«Aucune levée de l’embargo n’aura lieu avant la présidentielle 2016»

Le professeur William LeoGrande est l’auteur du livre Back Channel to Cuba, the Hidden History of Negotiations between Washington and Havana.

Le Temps: Comment réagissez-vous à l’annonce du rétablissement des relations diplomatiques entre Cuba et les Etats-Unis?

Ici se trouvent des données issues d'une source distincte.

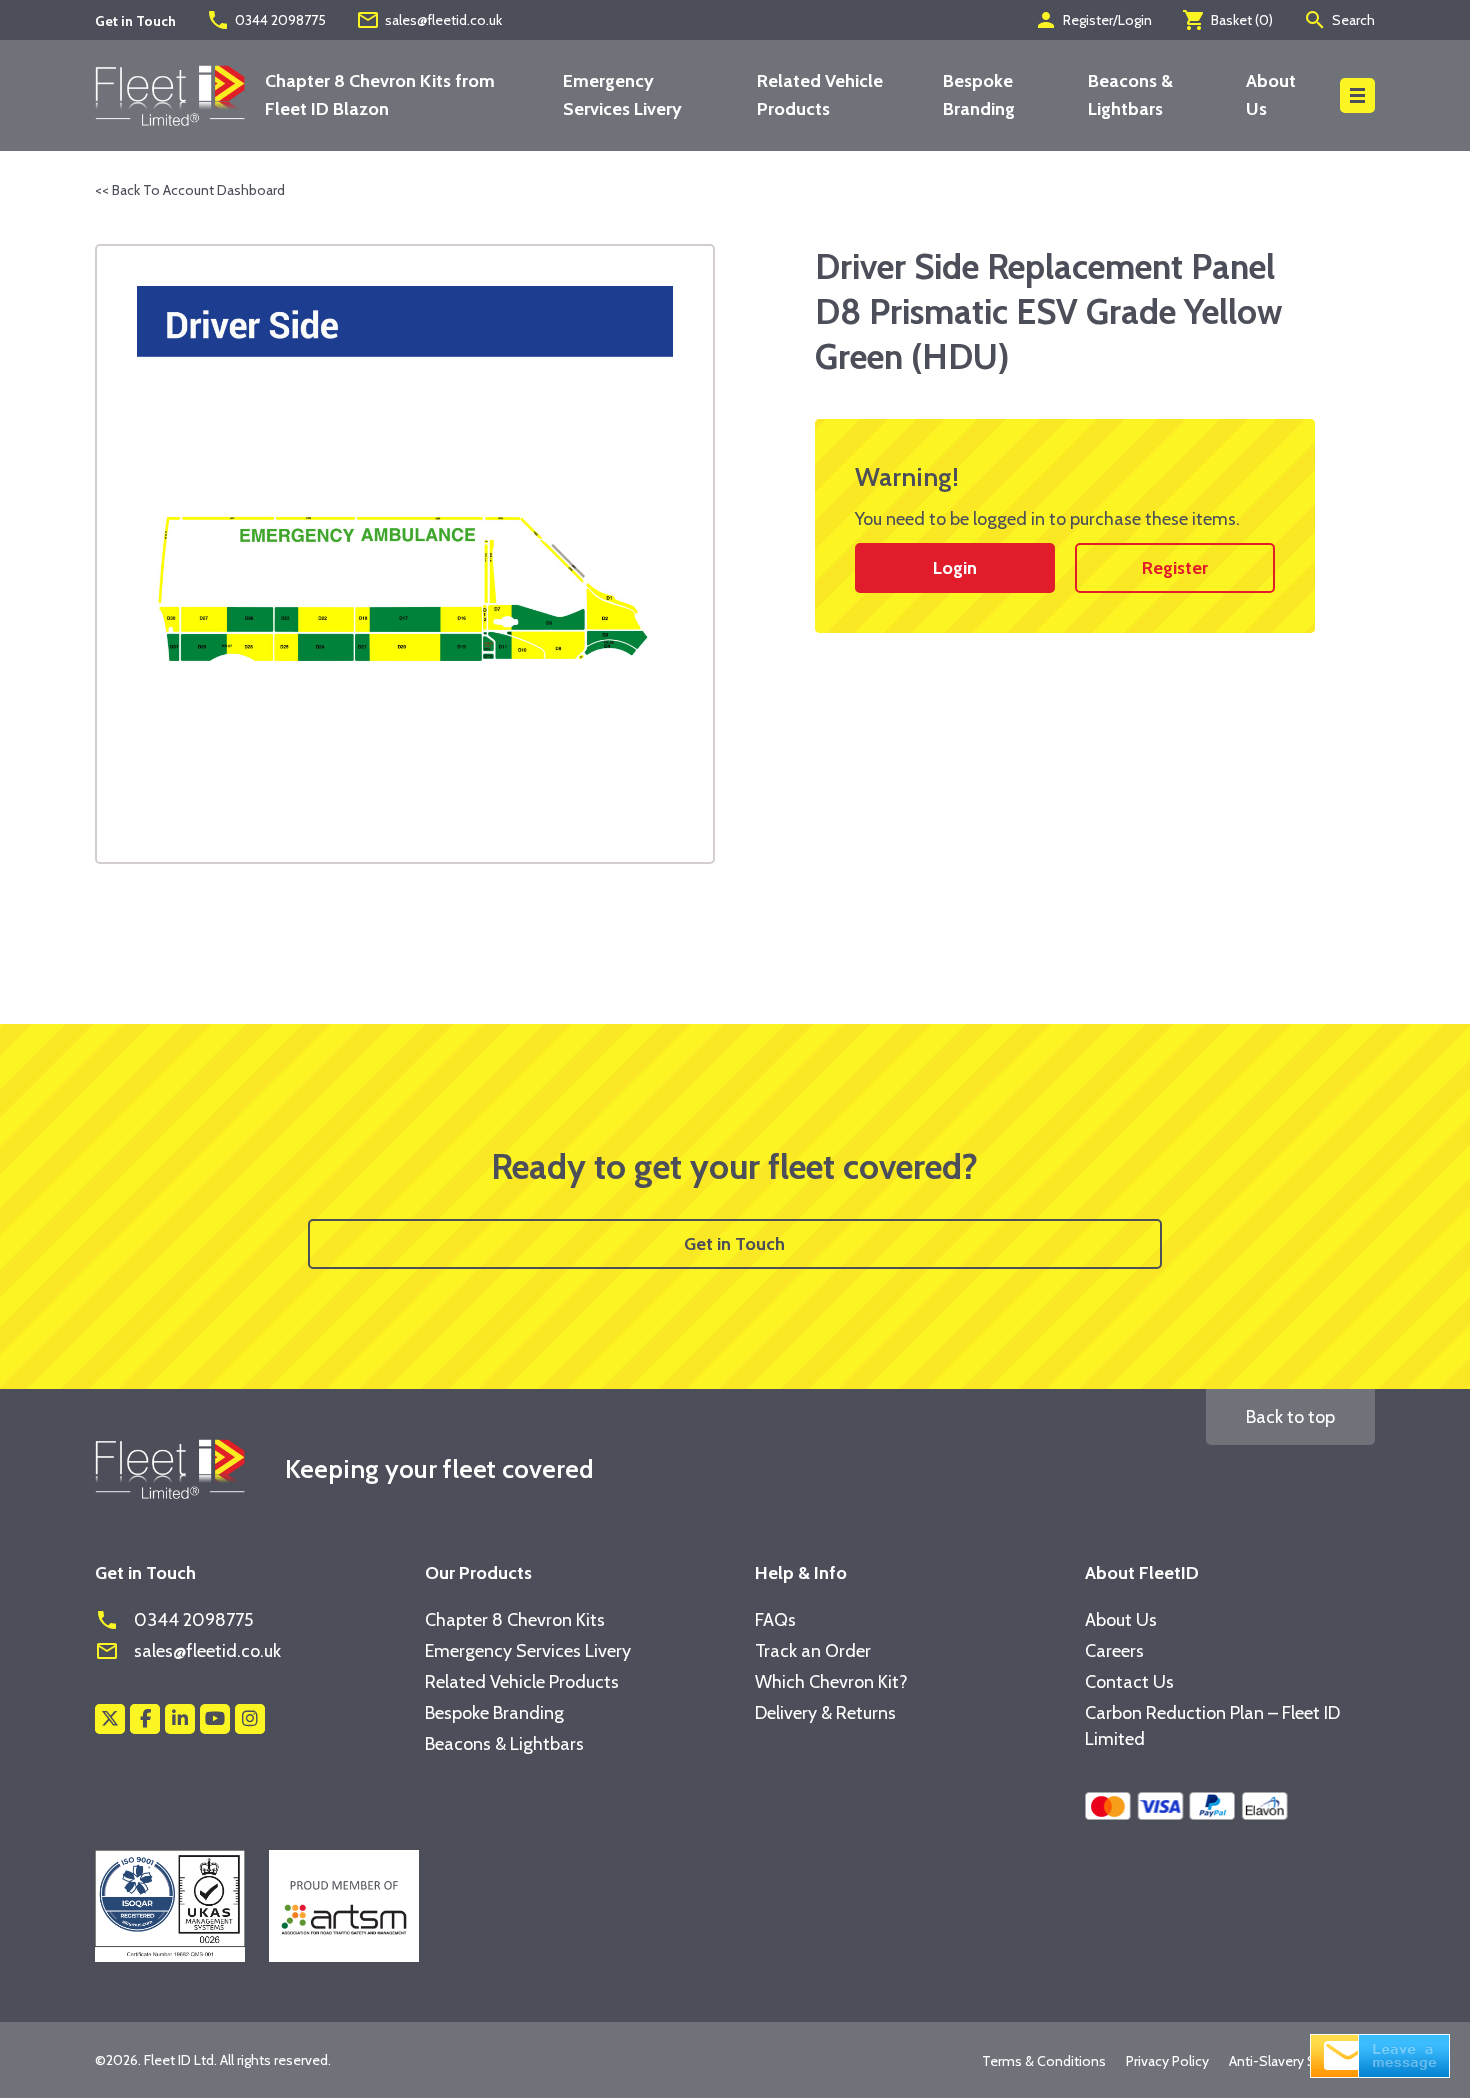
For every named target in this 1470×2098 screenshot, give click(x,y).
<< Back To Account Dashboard (190, 190)
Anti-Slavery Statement (1302, 2061)
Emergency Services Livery (528, 1651)
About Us (1121, 1620)
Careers (1114, 1651)
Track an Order (813, 1651)
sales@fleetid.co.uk (429, 20)
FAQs (775, 1620)
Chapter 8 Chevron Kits (515, 1620)
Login (955, 568)
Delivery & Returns (825, 1713)
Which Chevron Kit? (831, 1682)
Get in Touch (734, 1244)
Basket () (1227, 20)
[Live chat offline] (1380, 2054)
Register (1175, 568)
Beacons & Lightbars (504, 1744)
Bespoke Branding (494, 1713)
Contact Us (1129, 1682)
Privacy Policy (1167, 2061)
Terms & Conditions (1044, 2061)
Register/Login (1093, 20)
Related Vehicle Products (522, 1682)
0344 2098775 (266, 20)
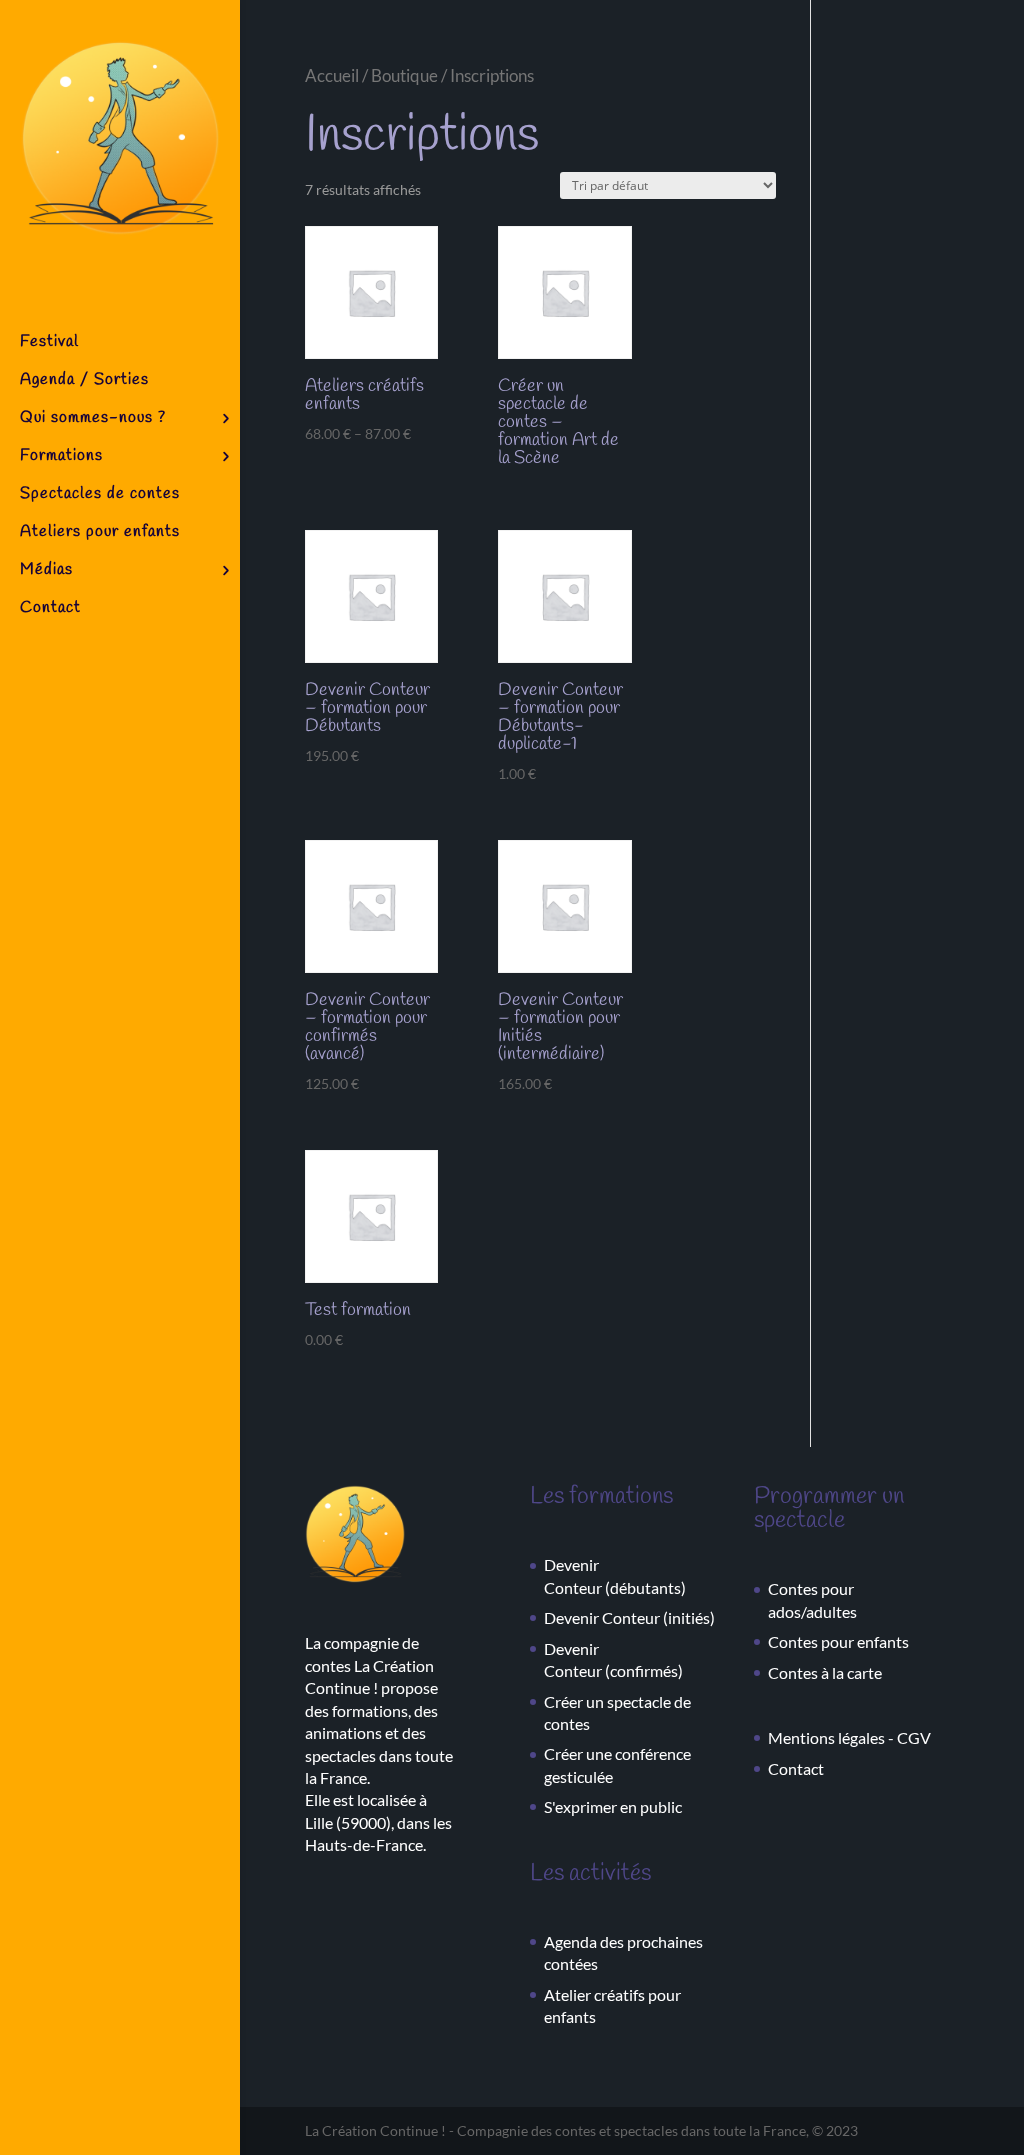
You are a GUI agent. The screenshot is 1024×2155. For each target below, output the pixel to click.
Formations (61, 457)
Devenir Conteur (602, 1617)
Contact (50, 609)
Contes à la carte (825, 1672)
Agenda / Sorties (84, 381)
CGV (914, 1737)
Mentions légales (826, 1737)
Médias (46, 571)
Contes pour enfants (838, 1641)
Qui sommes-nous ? (93, 419)
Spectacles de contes (100, 495)
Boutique (404, 76)
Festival (49, 343)
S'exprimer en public (613, 1806)
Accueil (332, 76)
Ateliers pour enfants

William LeoGrande: Les présidents américain et cubain Barack Obama et Raul Castro se sont engagés le 17 décembre dernier à travailler au rétablissement des relations diplomatiques entre les deux pays, rompues depuis janvier 1961. Ils ont réitéré leur engagement lors du Sommet des Amériques à Panama en avril. Mais c’est un fait. Les choses ont pris plus de temps que prévu. Les diplomates ont dû lever des obstacles qui, pour certains, étaient un peu inattendus. Cuba, par exemple, a insisté sur la nécessité de le retirer de la liste des Etats soutenant le terrorisme établie par Washington. Ce travail a contraint le Département d’Etat et l’administration démocrate à revoir la situation de Cuba. Puis une fois que Barack Obama a annoncé qu’il retirait La Havane de la liste, il a fallu attendre quarante-cinq jours pour s’assurer que le Congrès n’allait pas faire opposition.

– Les Américains avaient aussi leurs revendications…

– Oui, ils ont toujours insisté pour que leurs diplomates puissent se déplacer librement à Cuba et que les Cubains puissent avoir un libre accès à l’ambassade des Etats-Unis sans être harcelés par les autorités cubaines. Ils demandaient aussi de pouvoir apporter à Cuba tout le matériel dont ils ont besoin pour gérer comme il se doit une ambassade.

– Pourquoi Cuba faisait-il obstacle à une telle demande?

– Pour les Cubains, c’est une question sensible. Ils ont en mémoire la manière dont l’un des chefs de la Section des intérêts américains, James Cason, avait utilisé sa fonction et ses déplacements sur l’île pour apporter de l’aide aux dissidents. Il importe de préciser que ce ne sont pas les Cubains qui ont les premiers limité la liberté de mouvement des diplomates. C’est l’administration de George W. Bush qui, en 2003, a fortement restreint les déplacements des diplomates cubains à Washington.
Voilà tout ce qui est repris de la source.